Continue reading to see how businesses should learn to deal with the issues of the tax reform complexities.
The 2017 Tax Cuts and Jobs Act (TCJA) has been a substantial adjustment for businesses across the board. In general, most small and medium-sized businesses should have been able to take advantage of federal legislative changes to improve their 2018 effective tax position.
Between reduced rates, accelerated depreciation deductions, the new “Qualified Business Income” deduction for flow-through entities, and a host of other changes, the federally based opportunities were abundant. The same can’t necessarily be said, however, at the state level, as many states attempted to “decouple”—or not allow—the favorable federal changes. As a result, many states—including here in the northeast—scrambled to protect their challenged economic and budget climates.
At the business level, while the new Qualified Business Income deduction was indeed favorable, many business taxpayers were left puzzled as to why the new deduction didn’t apply to their industry, or if it applied to their business at all. While the deduction could prove to be powerful with careful planning, several industries were left watching the parade go by as their industries were excluded from it.
Without question, one of the most oft-discussed aspects of the TCJA concerning businesses was the issue of incorporation status, and whether it made sense to take advantage of the new law by changing from an LLC or S Corporation to a C Corporation. The pros and cons of a business’s tax structure can be highly dependent on its short and long-term strategy, particularly the exit plan of the shareholders.
It is certainly possible to achieve immediate tax savings with a restructuring plan, which can also be fact-specific industry by industry, but a restructuring plan to achieve short-term savings could prove catastrophic in the long-term. Key factors to assess for short and long-term objectives might include industry factors, multi-state nexus implications, international tax exposure, shareholder compensation, accounting methods, accounting for inventories, corporate dividend patterns, estate and gift tax planning, merger/acquisition potential, corporate and shareholder exit planning, and future sale versus transferring the business to the next generation. Just to name a few.

_DATA BLOCK_
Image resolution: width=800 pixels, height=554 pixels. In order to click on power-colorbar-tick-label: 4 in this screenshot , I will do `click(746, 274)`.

_PROBLEMS TO WORK ON_
[1] From the tax reform article, repeat the stretch from "At the business" through "of the shareholders." word for word.
[2] In the tax reform article, list each business structure it names as one a business might change from or to.
[3] Resume the tax reform article from the point where it stops.

_EXERCISE RESPONSES_
[1]
At the business level, while the new Qualified Business Income deduction was indeed favorable, many business taxpayers were left puzzled as to why the new deduction didn’t apply to their industry, or if it applied to their business at all. While the deduction could prove to be powerful with careful planning, several industries were left watching the parade go by as their industries were excluded from it.
Without question, one of the most oft-discussed aspects of the TCJA concerning businesses was the issue of incorporation status, and whether it made sense to take advantage of the new law by changing from an LLC or S Corporation to a C Corporation. The pros and cons of a business’s tax structure can be highly dependent on its short and long-term strategy, particularly the exit plan of the shareholders.

[2] LLC, S Corporation, C Corporation

[3]
One of the biggest challenges the TCJA brought to the table was the umbrella of uncertainty it created for businesses and individuals alike. Although some legislative changes were supported by detailed regulations and guidance, the tax community still waits for guidance on a host of other very important changes. In many cases, taxpayers were unable to file their returns and were forced to extend the due date in hopes of guidance being published in the coming months. As an example, nearly 400 pages of regulations were just issued in the summer of 2019 in relation to sweeping international tax provisions. These challenges will continue to be a concern.
Businesses should spend the balance of 2019 exploring many of these issues; there is still ample time to carefully assess current legislation and take concrete action. While some decisions can be made before December 31, others might need to be made sooner to truly capitalize on potential benefits for 2019.
Legislation is constantly changing, and there doesn’t appear to be any end in sight in terms of legislative developments and the host of opportunities in front of the business community. Business owners should be working to prioritize goals and maximize tax benefits while the opportunities exist. The political climate and political leadership can pull back on or eliminate many of these opportunities with little to no warning, which is why planning now is essential. In the coming months, business leaders and families are encouraged to revisit their tax planning strategies, as well as exit and estate planning strategies, while the opportunities are abundant. More specifically, businesses exposed to multi-state or international taxes should ensure these matters are on the top of their priority list and challenge their prior strategies.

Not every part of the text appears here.